Know that it might take some getting used to before you can start seeing the benefits accruals have to offer. Once implemented properly, it will prove to be one of the best ways to keep track of your company’s financial situation. It will also provide you with useful information about your company’s well-being at any given moment.
Why Should Your Small Business Use Accrual Accounting?
There are several compelling reasons why I believe small businesses should utilize accrual accounting, even if it appears to be more complicated. For starters, it makes it easier to track revenue and expenses. Second, it enables you to create more detailed financial statements for those outside your organization. Third, it enables you to debt. Fourth, assess how sophisticated your business activities are at this early stage.
Perhaps demand for your pet-sitting service has skyrocketed as news spreads about how dependable you are and how well you care for their dogs. You may have employed a few people. You quickly discover that you’re having difficulty keeping track of who owes whom.
With accrual accounting, you simply record Ms. Jackson’s debt as an accounts receivable transaction. When you consider that amount contrasted against the recent price for your website revamp with the prominent photo of the Labradoodle at the top, it gives you some peace of mind. You quickly understand where your money is going and where it is coming from. Determine crucial ratios that you may require as your firm expands.
Second, when your company expands, others will be looking at your financial statements.
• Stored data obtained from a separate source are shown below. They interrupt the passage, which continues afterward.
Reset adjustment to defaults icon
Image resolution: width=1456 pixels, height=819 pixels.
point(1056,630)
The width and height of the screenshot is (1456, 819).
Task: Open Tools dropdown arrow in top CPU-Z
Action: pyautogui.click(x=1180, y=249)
Accrual accounting provides those individuals with a better understanding of your company’s shape. If your graphic design business appears to be cash-strapped one month because you had to pay for a new computer, a quick look at your accounts receivable shows that your cash flow for the following month looks fantastic because your clients will be paying you many times the cost of that new equipment.
Keep this in mind as you consider your future credit demands. Perhaps you require a short-term line of credit due to an increase in your accounts receivable. If you provide your banker a cash accounting balance sheet, he won’t even notice that you have accounts receivable because it won’t be on the balance sheet. Using accrual accounting, your lender has a more accurate picture of your company’s health rather than a false one based on a snapshot in time.
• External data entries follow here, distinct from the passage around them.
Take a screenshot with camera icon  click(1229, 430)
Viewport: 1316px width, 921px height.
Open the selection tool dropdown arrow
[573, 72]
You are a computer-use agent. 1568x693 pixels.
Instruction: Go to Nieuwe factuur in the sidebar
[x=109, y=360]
How to Avoid Common Pitfalls with Accrual Accounting
Of course, accruals aren’t without their pitfalls. To avoid making mistakes due to accruals, you should make sure that all your accruals are recorded. Rather than waiting until income is received, expenses and income are recorded as they occur.
Have a clear understanding of how much an accrual is supposed to be worth at any given moment, so you know whether or not what has been recorded matches up with reality.
Also, remember that there could be some errors depending on which method was used for accruing certain costs. For instance, if inventory cost flow assumptions were different from those assumed by management, the accruals would also be different.
It is important to keep this in mind and to stay on top of any changes in your cost flow assumptions to ensure your accrual amounts remain accurate.
Whether it’s about understanding the cash flow of your business as an employer or making paystubs as an accountant, accrual accounting is undoubtedly a powerful method that can bring long-term success to your company.
It has the ability to provide meaningful insights and accurate business trend predictions. It may seem like a daunting task due to its complexity, but learning about how to make the most of its benefits and avoid its disadvantages should prove to be useful in getting you started!